Achtung, Spielsucht!
Vor der Behandlung mit Non-Ergot-Dopaminagonisten müssen die Erkrankten zwingend über Nebenwirkungen wie Impulskontrollstörungen aufgeklärt werden. Dazu gehören z.B. Libidosteigerung, Kauf-, Spiel- und Esssucht.
Erste Wahl unter den medikamentösen Behandlungsoptionen sind Non-Ergot-Dopaminagonisten in Monotherapie. Zugelassen sind Ropinirol, Pramipexol und Rotigotin. Die Dosis sollte langsam auftitriert werden. Dabei darf eine Höchstdosis nicht überschritten werden. Ropinirol z.B. wird initial in einer Dosis von 0,25mg eingesetzt, die Maximaldosis beträgt 4mg. Die Anfangsdosis von Pramipexol sollte bei 0,18mg liegen. Die Maximaldosis beträgt 0,52mg, um eine Augmentation der Beschwerden zu vermeiden. Rotigotin steht als Pflaster mit einer Dosis von 1–3 mg/24h zur Verfügung. Das Augmentationsrisiko scheint bei Rotigotin relativ gering zu sein.

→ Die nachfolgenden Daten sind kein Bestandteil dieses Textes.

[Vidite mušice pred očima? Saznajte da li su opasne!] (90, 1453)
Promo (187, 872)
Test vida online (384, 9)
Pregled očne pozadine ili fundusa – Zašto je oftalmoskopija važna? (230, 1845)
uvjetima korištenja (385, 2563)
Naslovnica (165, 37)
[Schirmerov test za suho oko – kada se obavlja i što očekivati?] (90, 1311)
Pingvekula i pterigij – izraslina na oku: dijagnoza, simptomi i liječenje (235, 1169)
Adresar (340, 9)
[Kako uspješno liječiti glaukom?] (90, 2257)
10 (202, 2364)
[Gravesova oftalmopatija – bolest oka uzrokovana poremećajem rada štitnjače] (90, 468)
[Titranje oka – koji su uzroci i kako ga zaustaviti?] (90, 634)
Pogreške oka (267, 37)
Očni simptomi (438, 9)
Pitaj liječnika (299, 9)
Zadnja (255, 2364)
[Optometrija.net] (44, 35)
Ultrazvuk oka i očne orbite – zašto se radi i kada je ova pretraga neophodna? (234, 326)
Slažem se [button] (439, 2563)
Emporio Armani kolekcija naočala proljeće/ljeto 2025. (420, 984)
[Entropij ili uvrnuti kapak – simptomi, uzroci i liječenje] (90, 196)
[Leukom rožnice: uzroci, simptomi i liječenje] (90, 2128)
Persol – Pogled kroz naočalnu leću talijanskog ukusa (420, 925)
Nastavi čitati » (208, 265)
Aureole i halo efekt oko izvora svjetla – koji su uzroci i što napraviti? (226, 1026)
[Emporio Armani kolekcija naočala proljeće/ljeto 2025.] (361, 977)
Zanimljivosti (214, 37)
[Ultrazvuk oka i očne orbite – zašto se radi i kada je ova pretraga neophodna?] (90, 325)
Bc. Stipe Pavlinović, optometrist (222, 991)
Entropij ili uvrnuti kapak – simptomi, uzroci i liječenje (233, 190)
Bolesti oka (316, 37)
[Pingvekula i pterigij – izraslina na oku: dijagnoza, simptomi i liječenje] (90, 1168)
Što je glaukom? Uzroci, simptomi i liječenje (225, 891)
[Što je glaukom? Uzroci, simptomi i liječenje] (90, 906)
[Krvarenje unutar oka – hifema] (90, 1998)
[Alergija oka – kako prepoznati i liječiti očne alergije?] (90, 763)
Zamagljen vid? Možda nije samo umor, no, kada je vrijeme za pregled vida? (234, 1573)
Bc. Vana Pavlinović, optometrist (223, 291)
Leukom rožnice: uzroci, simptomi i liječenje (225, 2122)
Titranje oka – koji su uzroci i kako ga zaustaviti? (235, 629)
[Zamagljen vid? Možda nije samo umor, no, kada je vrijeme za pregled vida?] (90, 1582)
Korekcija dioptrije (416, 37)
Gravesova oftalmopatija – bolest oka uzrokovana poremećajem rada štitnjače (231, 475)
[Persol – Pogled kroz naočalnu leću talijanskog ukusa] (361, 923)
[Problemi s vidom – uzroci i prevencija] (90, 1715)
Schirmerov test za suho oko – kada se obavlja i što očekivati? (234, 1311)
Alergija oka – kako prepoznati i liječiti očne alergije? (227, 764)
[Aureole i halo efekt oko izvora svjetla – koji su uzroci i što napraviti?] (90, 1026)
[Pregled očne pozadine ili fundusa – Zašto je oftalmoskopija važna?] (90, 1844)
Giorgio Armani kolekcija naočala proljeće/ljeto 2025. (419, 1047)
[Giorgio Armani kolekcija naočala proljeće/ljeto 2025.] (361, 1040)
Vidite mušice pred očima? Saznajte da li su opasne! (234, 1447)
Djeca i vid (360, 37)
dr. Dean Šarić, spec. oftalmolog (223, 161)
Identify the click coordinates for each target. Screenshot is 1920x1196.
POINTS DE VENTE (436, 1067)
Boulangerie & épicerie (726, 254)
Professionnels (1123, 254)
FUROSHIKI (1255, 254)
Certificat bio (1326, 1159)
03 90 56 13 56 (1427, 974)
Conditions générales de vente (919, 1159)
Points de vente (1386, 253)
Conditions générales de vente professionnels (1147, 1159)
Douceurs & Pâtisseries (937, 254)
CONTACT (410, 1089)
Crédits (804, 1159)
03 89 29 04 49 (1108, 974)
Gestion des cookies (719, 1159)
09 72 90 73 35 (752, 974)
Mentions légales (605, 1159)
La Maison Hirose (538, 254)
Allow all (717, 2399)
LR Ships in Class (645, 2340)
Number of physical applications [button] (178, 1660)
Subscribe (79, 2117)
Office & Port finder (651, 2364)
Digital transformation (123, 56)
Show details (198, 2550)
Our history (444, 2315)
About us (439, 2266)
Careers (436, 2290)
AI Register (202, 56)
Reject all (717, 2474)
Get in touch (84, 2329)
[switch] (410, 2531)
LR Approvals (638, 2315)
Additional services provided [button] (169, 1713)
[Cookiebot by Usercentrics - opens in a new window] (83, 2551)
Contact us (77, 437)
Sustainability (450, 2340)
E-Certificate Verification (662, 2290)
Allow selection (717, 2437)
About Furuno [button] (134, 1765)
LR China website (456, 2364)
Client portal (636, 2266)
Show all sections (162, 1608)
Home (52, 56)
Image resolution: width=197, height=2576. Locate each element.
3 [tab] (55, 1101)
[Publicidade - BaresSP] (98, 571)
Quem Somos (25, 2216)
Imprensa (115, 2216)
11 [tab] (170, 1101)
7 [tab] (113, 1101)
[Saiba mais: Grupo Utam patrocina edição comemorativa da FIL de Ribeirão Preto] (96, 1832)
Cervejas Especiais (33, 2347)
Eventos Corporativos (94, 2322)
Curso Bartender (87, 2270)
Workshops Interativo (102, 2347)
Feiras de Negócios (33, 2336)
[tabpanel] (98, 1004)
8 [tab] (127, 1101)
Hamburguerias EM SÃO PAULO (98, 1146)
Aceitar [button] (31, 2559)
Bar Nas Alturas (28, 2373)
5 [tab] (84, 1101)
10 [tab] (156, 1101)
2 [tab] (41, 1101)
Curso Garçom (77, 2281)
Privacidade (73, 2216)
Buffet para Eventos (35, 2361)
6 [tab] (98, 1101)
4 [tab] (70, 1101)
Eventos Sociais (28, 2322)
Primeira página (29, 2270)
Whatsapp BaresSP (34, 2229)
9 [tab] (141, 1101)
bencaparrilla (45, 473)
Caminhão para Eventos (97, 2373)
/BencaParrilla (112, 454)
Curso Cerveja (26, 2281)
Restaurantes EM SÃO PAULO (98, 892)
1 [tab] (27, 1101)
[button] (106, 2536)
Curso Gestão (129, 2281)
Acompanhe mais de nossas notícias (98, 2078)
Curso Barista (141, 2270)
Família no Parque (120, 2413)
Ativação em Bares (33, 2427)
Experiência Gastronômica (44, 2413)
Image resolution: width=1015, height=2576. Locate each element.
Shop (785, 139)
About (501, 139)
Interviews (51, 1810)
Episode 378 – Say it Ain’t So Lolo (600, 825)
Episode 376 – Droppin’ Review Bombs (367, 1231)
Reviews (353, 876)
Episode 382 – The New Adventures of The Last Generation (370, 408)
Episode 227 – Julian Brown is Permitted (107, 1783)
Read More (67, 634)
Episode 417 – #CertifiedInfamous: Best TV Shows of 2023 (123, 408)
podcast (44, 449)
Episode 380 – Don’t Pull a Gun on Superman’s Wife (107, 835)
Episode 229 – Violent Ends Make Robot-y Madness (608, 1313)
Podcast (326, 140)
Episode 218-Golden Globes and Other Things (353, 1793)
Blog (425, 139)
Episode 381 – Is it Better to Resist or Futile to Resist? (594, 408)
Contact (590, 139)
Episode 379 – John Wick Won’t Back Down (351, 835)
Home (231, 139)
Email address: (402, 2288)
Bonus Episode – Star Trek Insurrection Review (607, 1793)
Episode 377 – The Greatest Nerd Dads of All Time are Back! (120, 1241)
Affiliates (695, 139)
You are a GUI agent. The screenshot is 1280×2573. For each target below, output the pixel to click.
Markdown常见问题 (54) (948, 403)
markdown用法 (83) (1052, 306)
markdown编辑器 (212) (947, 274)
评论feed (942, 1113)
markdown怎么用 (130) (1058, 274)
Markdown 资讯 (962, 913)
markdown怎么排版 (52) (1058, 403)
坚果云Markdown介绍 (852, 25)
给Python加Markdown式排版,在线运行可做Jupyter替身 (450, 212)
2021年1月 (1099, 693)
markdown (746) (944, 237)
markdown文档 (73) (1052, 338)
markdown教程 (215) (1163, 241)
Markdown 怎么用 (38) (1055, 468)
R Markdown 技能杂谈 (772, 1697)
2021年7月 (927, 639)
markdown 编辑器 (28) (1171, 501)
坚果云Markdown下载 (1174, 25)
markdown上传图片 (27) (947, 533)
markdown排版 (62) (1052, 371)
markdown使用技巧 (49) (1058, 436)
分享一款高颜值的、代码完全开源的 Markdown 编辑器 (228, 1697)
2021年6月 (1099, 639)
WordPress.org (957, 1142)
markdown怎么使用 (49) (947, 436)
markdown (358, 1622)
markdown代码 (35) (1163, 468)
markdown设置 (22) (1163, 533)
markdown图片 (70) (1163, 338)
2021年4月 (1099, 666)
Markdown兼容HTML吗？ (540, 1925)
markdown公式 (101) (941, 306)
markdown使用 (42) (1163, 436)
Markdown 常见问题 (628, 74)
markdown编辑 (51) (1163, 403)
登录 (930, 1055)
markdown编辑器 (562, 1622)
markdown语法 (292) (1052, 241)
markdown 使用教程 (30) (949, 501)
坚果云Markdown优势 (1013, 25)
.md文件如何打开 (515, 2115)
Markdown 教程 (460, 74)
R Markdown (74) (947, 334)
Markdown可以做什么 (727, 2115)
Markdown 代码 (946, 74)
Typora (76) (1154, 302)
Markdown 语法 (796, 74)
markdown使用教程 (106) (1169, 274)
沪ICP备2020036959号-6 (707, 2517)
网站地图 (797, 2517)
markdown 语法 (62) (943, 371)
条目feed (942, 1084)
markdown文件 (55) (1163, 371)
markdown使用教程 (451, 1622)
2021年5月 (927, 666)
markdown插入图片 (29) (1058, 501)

Gabapentinoide helfen, sind aber nicht zugelassen
Levodopa dagegen wird aufgrund des hohen Augmentationsrisikos nur noch intermittierend bis maximal 100mg/d eingesetzt. Gabapentinoide sind in Dosen von 800–1.800mg (Gabapentin) bzw. 150–450mg (Pregabalin) wirksam. Bei nächtlichen Atemstörungen sind Gabapentinoide kontraindiziert, da sie diese verstärken können. Wenn die Medikamente der Erstlinie versagen, können beim mittelschweren bis schweren RLS Opioide off-label eingesetzt werden, z.B. Oxycodon/Naloxon (2 x 5/2,5mg bis 2 x 30/15mg).
Kommt es zu einer Augmentation (zeitliche Vorverlagerung der Beschwerden, Ausbreitung der Symptome, Zunahme der Intensität), muss zunächst der Eisenstatus geprüft und eventuell optimiert werden. Auch eine Umstellung auf eine Substanz mit geringerem Augmentationsrisiko wie Rotigotin oder ein Gabapentinoid kann helfen.
Dirks C, Bachmann CG. internistische praxis 2024; 68: 109–122.